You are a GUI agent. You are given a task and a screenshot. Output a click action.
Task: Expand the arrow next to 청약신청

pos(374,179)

---

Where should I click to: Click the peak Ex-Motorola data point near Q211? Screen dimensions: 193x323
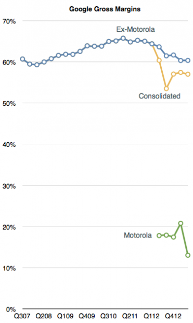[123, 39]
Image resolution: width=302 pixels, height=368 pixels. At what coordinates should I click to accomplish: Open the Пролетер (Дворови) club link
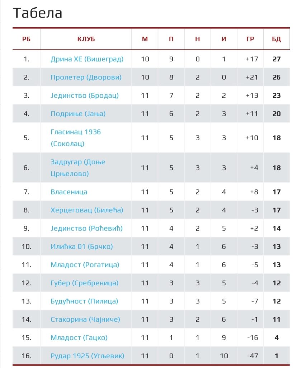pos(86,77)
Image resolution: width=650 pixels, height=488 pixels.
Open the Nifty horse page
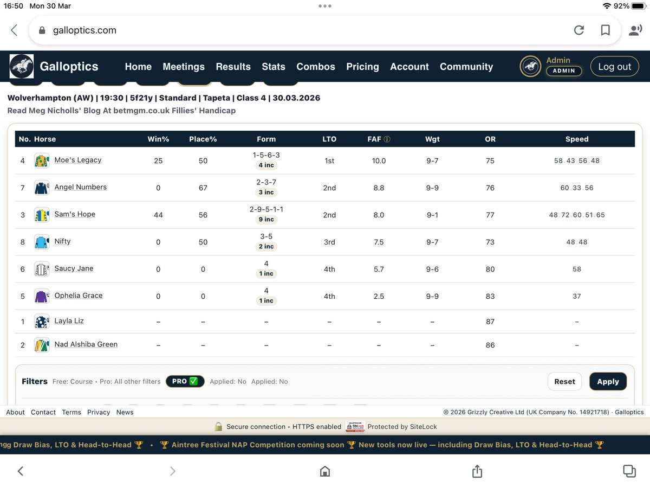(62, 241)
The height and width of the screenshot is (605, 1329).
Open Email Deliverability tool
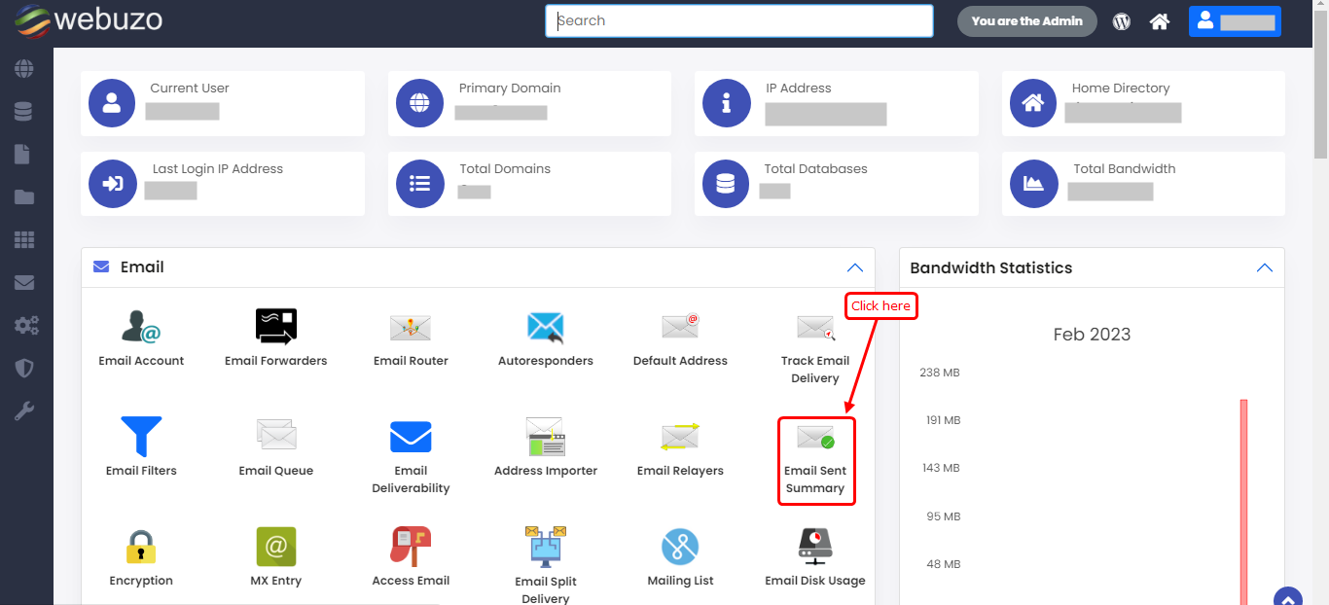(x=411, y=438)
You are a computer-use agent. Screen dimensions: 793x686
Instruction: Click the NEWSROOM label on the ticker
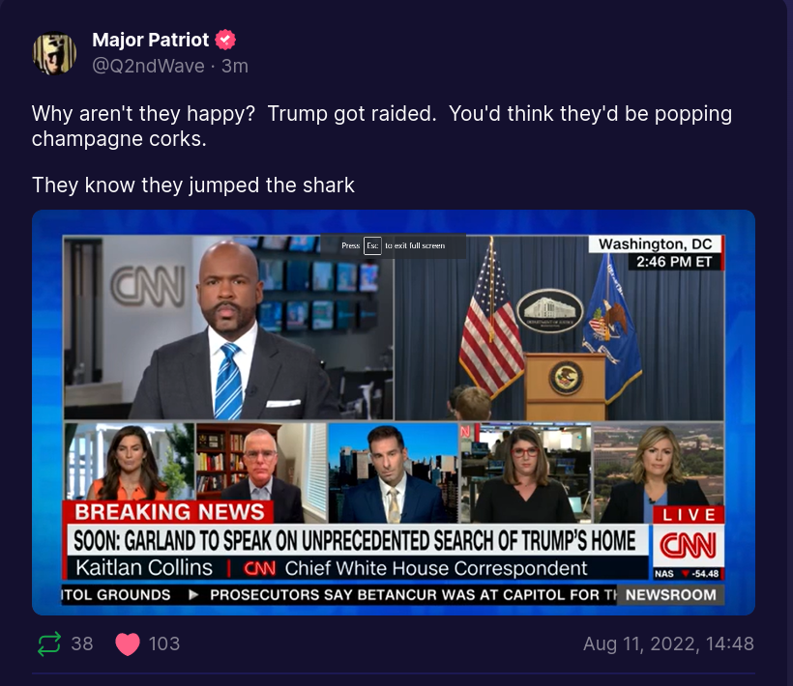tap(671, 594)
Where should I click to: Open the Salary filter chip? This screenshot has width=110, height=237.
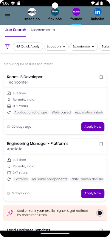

# [Short problem]
Set down again, without any change, the part of the records above that opens with the line containing "You are a GUI" and closes with the line containing "pos(374,179)", both lines included.

# [Result]
You are a GUI agent. You are given a task and a screenshot. Output a click action.
Task: Expand the arrow next to 청약신청

pos(374,179)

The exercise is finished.